■ **What to produce**: Report all lines from the entries below in which "hierarchy" appears.

Records contained in a dataset:
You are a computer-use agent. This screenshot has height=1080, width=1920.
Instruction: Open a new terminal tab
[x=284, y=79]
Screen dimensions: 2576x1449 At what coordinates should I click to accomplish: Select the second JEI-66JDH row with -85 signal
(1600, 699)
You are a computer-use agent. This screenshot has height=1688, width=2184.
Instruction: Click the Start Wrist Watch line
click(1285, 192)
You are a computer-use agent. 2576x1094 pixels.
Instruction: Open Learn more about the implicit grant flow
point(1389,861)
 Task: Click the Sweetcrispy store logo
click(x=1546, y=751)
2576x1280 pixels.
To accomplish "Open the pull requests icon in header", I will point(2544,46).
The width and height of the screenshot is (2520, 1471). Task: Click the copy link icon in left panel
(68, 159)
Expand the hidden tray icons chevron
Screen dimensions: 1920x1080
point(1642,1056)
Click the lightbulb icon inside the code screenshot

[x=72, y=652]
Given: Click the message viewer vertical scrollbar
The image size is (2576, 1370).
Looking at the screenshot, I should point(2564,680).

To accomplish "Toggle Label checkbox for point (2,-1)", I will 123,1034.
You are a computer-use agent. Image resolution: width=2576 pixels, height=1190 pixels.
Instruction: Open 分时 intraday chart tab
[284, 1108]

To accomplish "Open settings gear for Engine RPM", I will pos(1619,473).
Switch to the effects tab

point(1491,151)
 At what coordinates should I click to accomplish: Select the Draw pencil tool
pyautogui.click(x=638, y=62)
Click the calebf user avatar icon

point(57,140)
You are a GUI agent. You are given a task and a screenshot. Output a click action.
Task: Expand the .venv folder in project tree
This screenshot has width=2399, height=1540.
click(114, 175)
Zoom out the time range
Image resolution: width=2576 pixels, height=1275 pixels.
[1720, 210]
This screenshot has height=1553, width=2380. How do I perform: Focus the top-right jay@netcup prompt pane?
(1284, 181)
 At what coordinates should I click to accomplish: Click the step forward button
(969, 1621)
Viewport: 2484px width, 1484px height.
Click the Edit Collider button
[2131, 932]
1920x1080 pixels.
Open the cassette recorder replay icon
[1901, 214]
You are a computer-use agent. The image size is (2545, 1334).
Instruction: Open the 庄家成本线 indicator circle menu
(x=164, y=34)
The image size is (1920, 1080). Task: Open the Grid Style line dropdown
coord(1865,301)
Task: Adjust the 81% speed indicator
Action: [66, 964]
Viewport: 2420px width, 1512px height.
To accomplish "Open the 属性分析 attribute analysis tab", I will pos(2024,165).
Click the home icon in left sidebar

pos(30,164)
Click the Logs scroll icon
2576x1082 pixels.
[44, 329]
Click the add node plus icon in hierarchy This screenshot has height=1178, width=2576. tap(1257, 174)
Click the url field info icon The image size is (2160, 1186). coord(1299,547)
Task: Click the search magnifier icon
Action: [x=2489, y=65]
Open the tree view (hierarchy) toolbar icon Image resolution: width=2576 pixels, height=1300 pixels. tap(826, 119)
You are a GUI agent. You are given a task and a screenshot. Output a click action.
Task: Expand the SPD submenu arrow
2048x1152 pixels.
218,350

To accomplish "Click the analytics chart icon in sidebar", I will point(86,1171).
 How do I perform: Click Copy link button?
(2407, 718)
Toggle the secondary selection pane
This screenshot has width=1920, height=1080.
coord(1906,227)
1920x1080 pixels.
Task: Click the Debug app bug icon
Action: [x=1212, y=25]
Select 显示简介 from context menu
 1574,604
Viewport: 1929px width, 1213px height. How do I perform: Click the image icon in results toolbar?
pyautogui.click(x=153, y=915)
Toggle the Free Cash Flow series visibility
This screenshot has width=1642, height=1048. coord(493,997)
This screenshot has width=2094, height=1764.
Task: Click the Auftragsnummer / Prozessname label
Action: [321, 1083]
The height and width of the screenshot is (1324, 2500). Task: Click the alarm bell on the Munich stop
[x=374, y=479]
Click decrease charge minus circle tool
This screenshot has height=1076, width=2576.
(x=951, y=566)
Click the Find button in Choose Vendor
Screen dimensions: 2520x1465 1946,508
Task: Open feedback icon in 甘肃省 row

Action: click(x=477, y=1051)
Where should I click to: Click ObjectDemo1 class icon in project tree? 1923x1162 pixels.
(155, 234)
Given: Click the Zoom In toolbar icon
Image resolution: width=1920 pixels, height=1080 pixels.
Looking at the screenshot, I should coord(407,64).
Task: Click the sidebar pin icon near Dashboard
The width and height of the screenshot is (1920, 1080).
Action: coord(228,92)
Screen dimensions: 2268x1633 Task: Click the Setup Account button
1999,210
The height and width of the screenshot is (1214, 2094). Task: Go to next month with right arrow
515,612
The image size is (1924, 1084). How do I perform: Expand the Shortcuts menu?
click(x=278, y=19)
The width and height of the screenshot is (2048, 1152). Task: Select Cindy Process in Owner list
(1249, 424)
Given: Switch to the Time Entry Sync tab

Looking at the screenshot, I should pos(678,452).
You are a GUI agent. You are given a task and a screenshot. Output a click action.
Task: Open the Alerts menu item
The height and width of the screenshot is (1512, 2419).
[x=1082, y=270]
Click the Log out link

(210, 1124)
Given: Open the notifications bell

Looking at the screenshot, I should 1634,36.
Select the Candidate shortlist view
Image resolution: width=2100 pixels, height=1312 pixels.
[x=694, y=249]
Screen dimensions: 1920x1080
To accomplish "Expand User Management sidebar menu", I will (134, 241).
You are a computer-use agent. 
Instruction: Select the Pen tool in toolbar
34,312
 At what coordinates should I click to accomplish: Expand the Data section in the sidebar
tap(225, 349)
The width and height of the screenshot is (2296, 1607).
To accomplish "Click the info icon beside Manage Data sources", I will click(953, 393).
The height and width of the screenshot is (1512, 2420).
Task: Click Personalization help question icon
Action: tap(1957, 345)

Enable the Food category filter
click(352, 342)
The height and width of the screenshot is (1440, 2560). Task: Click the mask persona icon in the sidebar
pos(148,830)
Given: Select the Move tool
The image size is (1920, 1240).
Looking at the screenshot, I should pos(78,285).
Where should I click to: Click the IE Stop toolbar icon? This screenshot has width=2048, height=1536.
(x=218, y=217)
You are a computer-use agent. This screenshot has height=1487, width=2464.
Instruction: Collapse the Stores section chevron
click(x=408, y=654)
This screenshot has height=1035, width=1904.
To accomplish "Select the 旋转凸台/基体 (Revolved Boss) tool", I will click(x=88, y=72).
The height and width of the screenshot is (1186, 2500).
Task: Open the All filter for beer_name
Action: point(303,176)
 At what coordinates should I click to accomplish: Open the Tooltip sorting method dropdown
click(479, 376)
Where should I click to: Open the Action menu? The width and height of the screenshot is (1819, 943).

■ **Answer to this problem**:
Click the add node plus icon in hierarchy This screenshot has height=1178, width=2576. tap(1257, 174)
Open the tree view (hierarchy) toolbar icon Image resolution: width=2576 pixels, height=1300 pixels. tap(826, 119)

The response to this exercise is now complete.